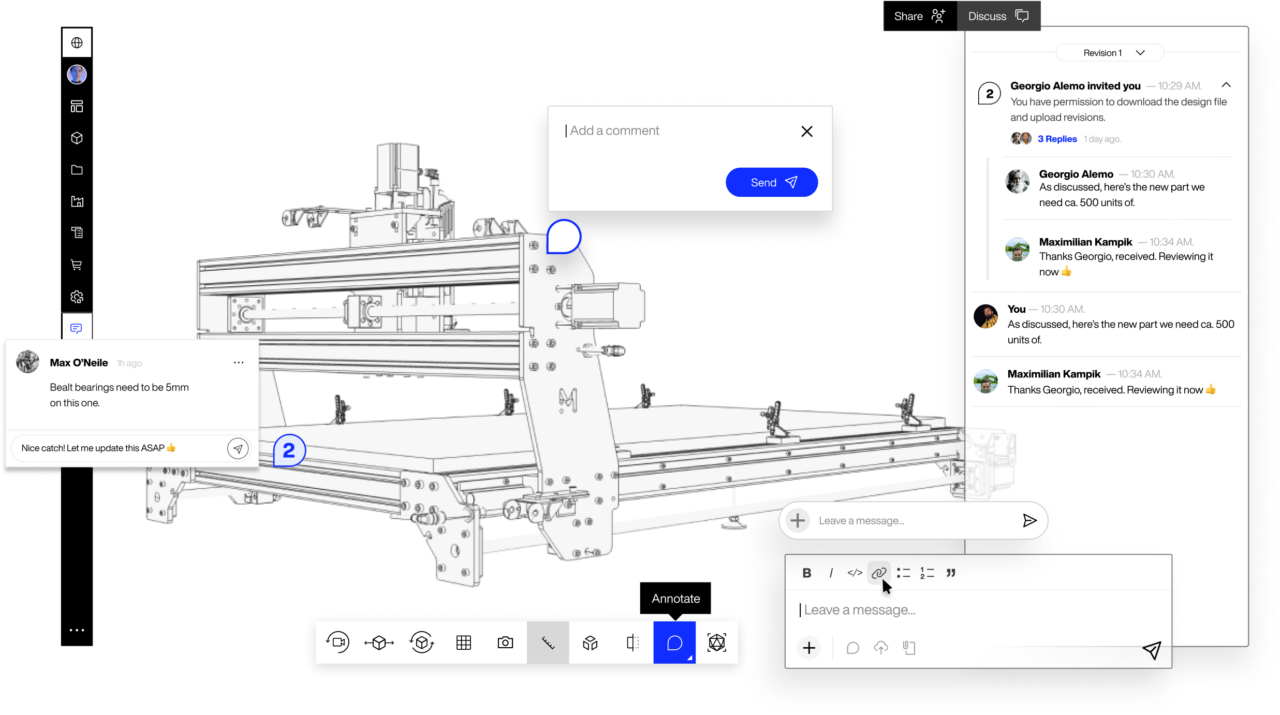The height and width of the screenshot is (715, 1280).
Task: Open the shopping cart in sidebar
Action: point(77,264)
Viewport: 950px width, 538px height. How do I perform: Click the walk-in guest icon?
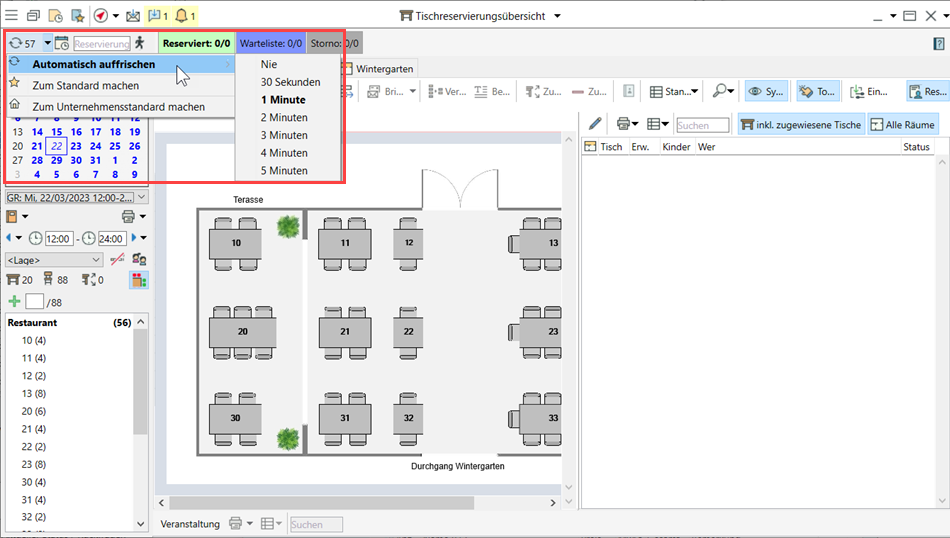coord(140,43)
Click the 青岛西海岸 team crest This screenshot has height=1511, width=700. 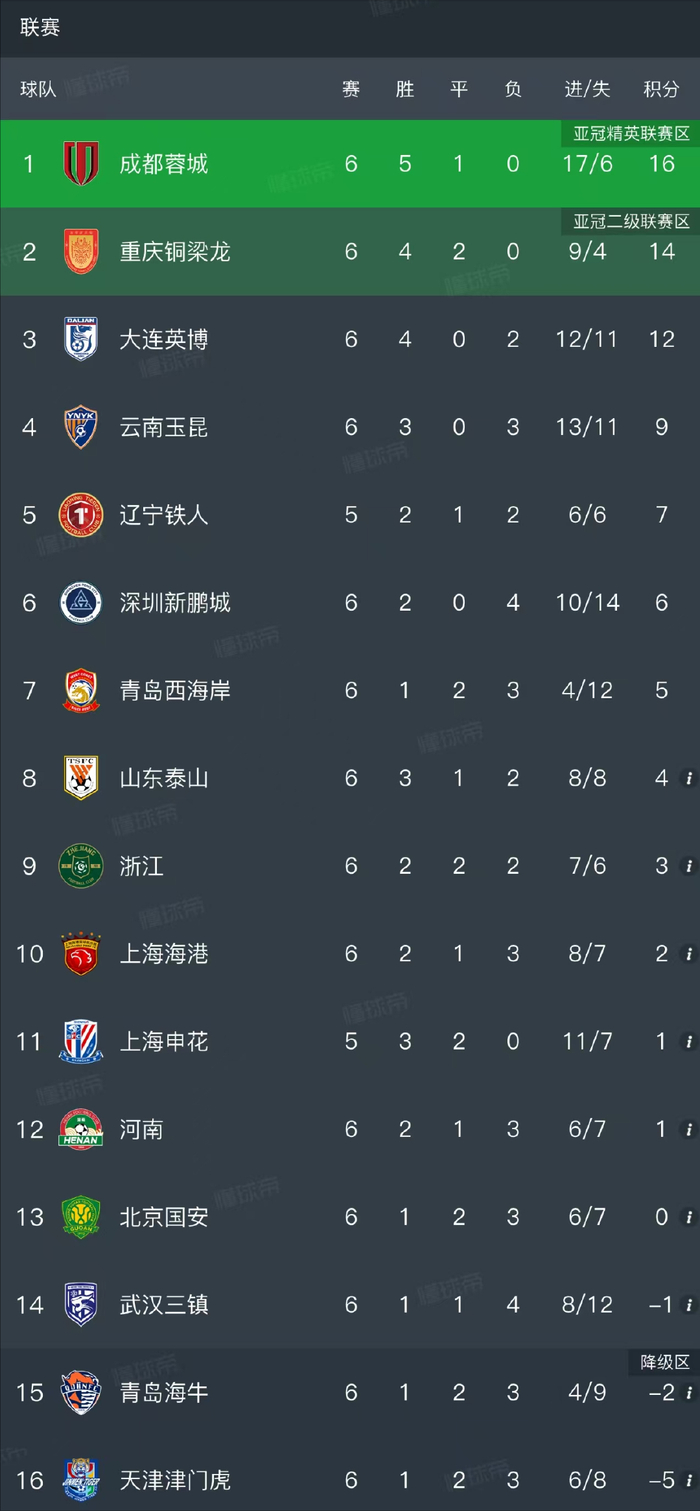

» What is needed:
Your output should be only the lines from the line with "Viewport: 950px width, 538px" through the end of the data, exactly as they stand, and no pictures.

» Result below:
Viewport: 950px width, 538px height. How do I perform: Click the walk-in guest icon?
coord(140,43)
Click the 青岛西海岸 team crest This screenshot has height=1511, width=700. 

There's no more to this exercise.